Summit County health department investigates chickenpox outbreak |

Summit County health department investigates chickenpox outbreak

The Summit County Public Health Department announced Tuesday, Nov. 16, that it has identified a “cluster” of chickenpox cases, with 10 cases reported since August. Most of the cases are among children who go to school in Summit County and have not received the chickenpox vaccine.

The chickenpox vaccine is commonly given to children in two doses, and students in Colorado must receive both doses of the vaccine or have a signed exemption form in school records to attend school.
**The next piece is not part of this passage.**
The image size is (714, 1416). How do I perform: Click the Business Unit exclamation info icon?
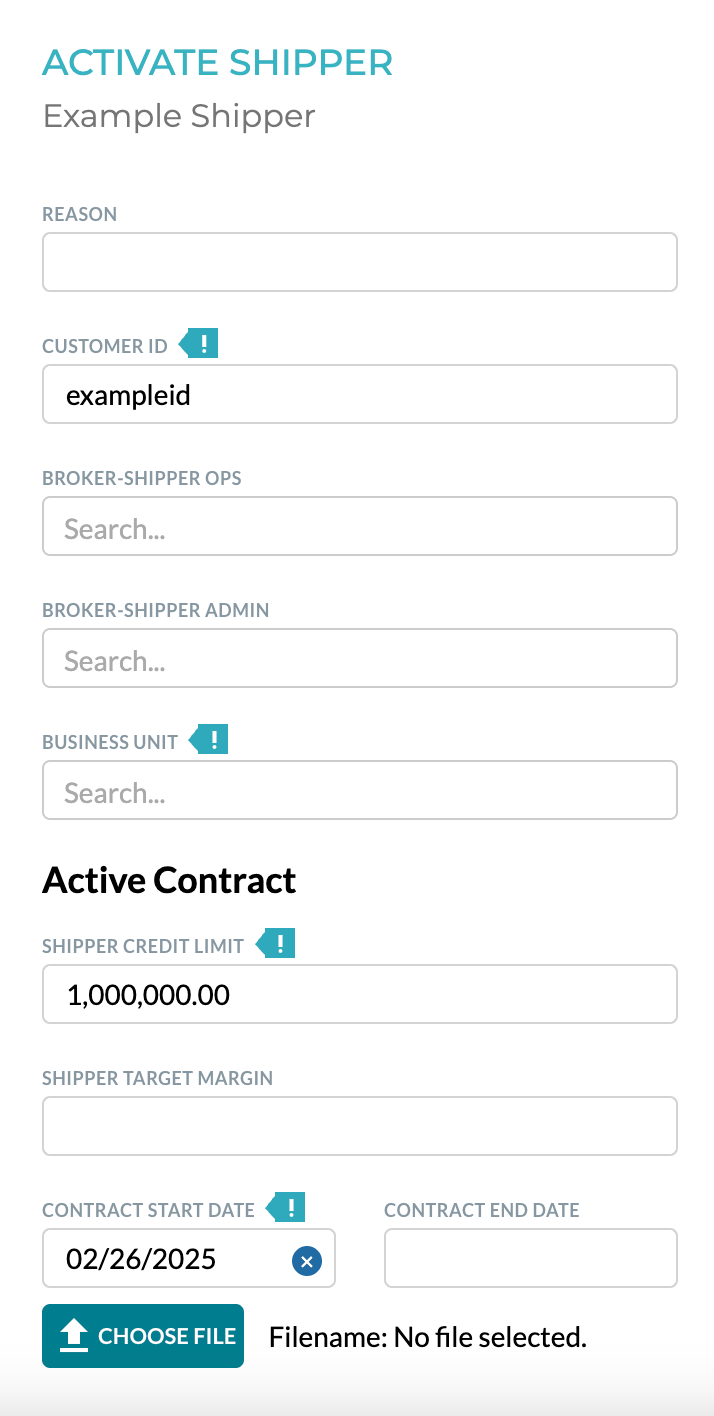[x=209, y=741]
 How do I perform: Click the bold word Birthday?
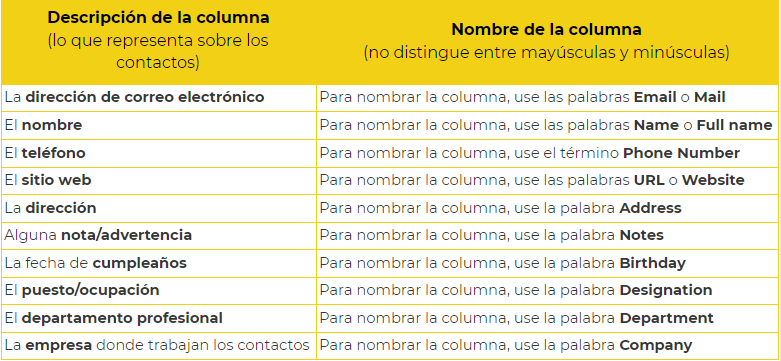point(652,263)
The news release from the department described chickenpox as a “very contagious disease” that is spread from person to person by coughing, sneezing or touching the fluid from a chickenpox lesion. Symptoms include an itchy and blister-like rash, fever, fatigue and loss of appetite. The virus is not usually serious but can cause severe illness in certain populations, such as infants, according to the release.

Notifications have been sent to parents of students who might have been exposed to chickenpox at Summit Middle School and Dillon Valley Elementary, and parents of unvaccinated children who might have been exposed have been contacted by phone.
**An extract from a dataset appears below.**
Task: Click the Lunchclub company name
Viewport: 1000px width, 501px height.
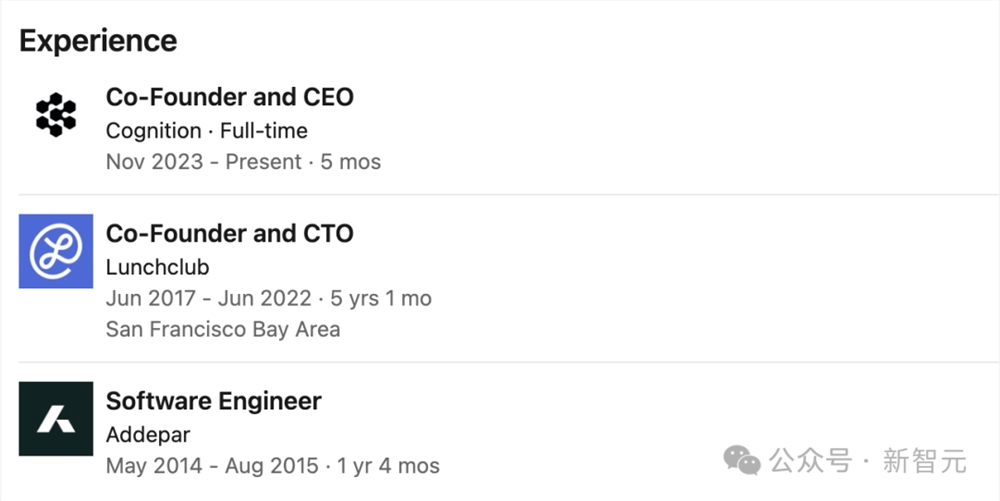Action: click(x=157, y=267)
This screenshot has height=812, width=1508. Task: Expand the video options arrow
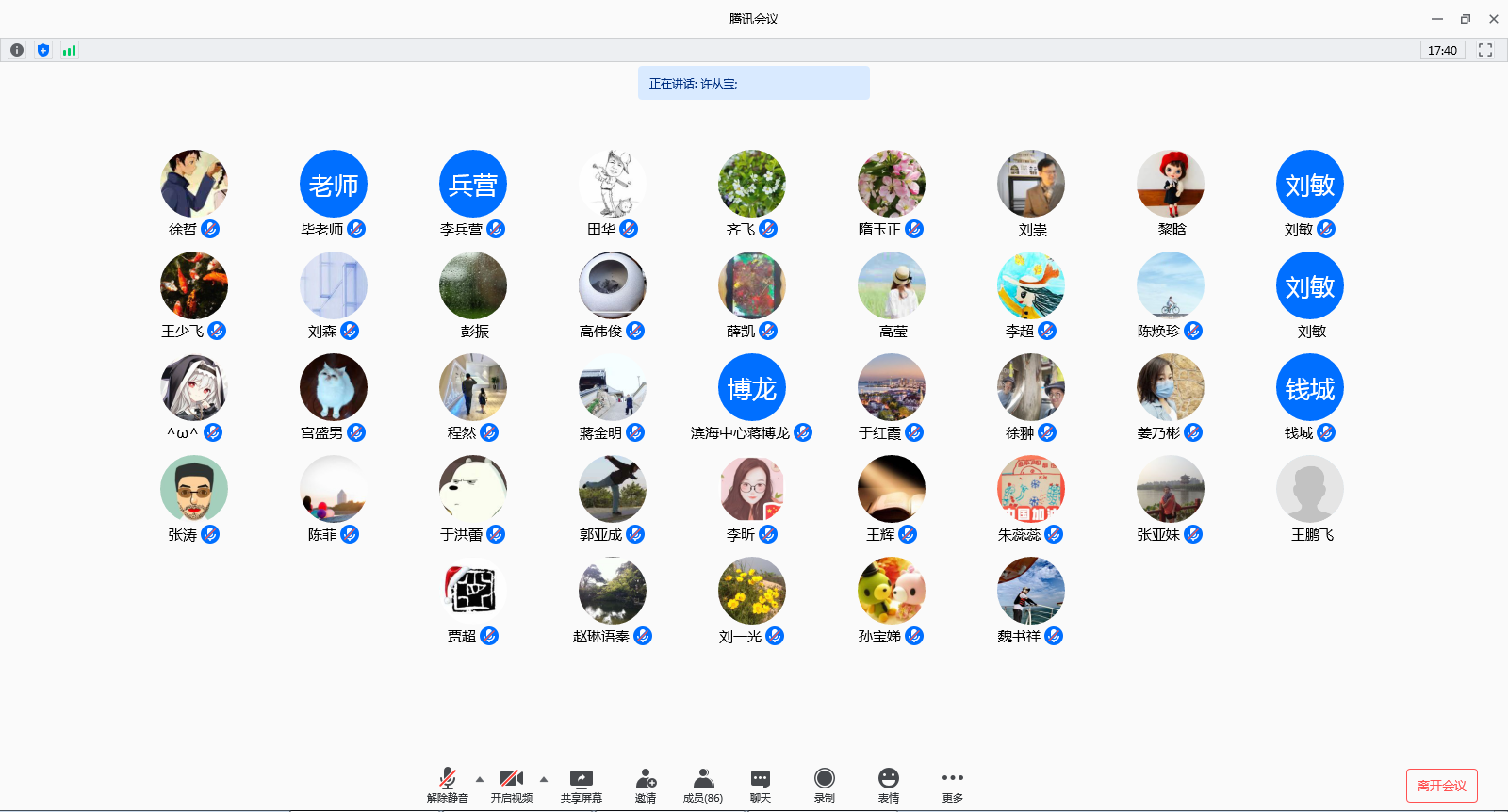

Summit County health officials expect high vaccination rates locally will help curb the spread, as 91% of Dillon Valley Elementary students and 95% of Summit Middle School students are vaccinated against chickenpox.

The release encouraged anyone not yet vaccinated against chickenpox to call their health care provider or pharmacy. Children or adults who are uninsured or have Medicaid can get the vaccine from Summit County Public Health. The release noted that there is a $15 administration fee that can be waived for those who want the vaccine but cannot afford the fee.